One of the unanswered questions about the schism in SC was when the turning point occurred. At what point did the diocesan leadership decide on schism? We still do not have enough evidence to answer this question definitely. However, my best guess at this time is the turning point occurred between the Robinson affair of the summer of 2003 and the formation of the bishop's search committee in May of 2004. We have sworn testimony in court that by the time the search committee went to work looking for a new bishop it wanted one to lead the diocese out of the national church. In the end, the committee united around Mark Lawrence, who had made a name for himself speaking out against the affirmation of Robinson. (In 2003 the General Convention affirmed Gene Robinson as bishop of New Hampshire, the first openly non-celibate homosexual person to be named a bishop. In SC, a diocesan convention met and nullified recognition of this.)

Lawrence was consecrated bishop in January of 2008. The schism occurred four, nearly five, years later. Why did it take so long? I think it was a combination of factors. I see three periods in the Lawrence episcopate leading to the schism. The first was 2008-2009. In this he bonded himself to the majority of people in the diocese. He had to have time to get to know the diocese and for the people to get to know him. The second was 2009-2010. In this he called frequent meetings of the diocesan convention that did two big things: declared the sovereignty of the diocese and revoked diocesan accession to the canons of the Episcopal Church. The third period was 2011-2012, the putting into effect of the schism. 

In September of 2012, the Disciplinary Board for Bishops voted that Bishop Lawrence had abandoned the church primarily by issuing quit claim deed to all local parishes. This was in disregard of the Dennis Canon of TEC that required all local properties to be held in trust for the Episcopal Church and its local diocese. He had given out the deeds in 2011.

Everyone knew that the General Convention of 2012 was likely to adopt new liturgies for the blessing of same-sex unions. The leaders in SC spent the first half of the year rousing the diocese to oppose the national church, something that by this point was not hard to do. The bishop and the delegates from SC went to the GC with a pre-made plan to stage a dramatic walk-out when the controversial resolutions passed. After the convention, apparently the diocesan leaders met in secret to formulate the break. Long story short, on Oct. 2, 2012, the Standing Committee, upon the authority they believed they had from the bishop, voted secretly to disaffiliate the diocese from the Episcopal Church if the church took any action of any kind against Lawrence. It was the issue of homosexuality at the 2012 GC that presented the stage for the schism.

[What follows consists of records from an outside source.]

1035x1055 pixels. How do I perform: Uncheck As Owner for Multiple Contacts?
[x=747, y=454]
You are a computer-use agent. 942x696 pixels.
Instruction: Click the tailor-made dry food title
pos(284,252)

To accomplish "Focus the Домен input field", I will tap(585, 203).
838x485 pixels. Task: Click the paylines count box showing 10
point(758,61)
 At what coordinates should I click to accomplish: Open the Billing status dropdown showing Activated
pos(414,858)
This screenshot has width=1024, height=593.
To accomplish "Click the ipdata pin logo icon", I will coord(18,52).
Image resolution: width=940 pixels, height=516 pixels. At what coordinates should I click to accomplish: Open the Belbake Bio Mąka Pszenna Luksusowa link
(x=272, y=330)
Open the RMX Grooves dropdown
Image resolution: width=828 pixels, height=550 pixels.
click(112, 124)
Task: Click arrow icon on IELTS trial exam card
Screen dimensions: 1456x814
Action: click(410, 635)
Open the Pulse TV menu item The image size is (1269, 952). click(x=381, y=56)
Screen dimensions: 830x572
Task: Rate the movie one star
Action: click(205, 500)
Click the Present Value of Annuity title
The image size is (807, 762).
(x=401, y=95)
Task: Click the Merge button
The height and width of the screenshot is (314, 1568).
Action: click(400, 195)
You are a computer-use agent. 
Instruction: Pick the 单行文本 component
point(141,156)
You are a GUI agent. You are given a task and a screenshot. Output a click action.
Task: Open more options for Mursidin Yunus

So, the issue of the interface between the church and homosexuality percolated up in the 1980's, just at the time a strongly Evangelical bishop was leading the Diocese of South Carolina. He set a tone of criticism of the national church, particularly on issues of sexuality. He brought in like-minded clergy. In SC, hostility to the Episcopal Church grew in the 1990's as the national church moved ever closer to rights and inclusion of non-celibate homosexuals. The crescendo was the Robinson affair in 2003. Apparently soon after this, the attitude among the leadership in SC was set toward secession. If this theory is true, Bishop Lawrence was the executor and not the creator of the schism. We simply do not have enough evidence at this point to say conclusively what happened among the diocesan leaders right after Robinson. We do know, however, there was deep hostility to the national church, among diocesan leaders, by 2008.

The evidence we do have is clear that it was the issue of homosexuality that drove the wedge between the majority of clergy and laity of the diocese of South Carolina and the Episcopal Church. The other dioceses in the southeastern U.S. did not move to schism because they had leadership that was more broad minded about the institution of the national church. They were more accepting and less judgmental about the views of others. The schism in SC was from the top down, not from the bottom up. The crucial factor was leadership. The uniqueness of the schism in SC meant the uniqueness of the leadership in SC.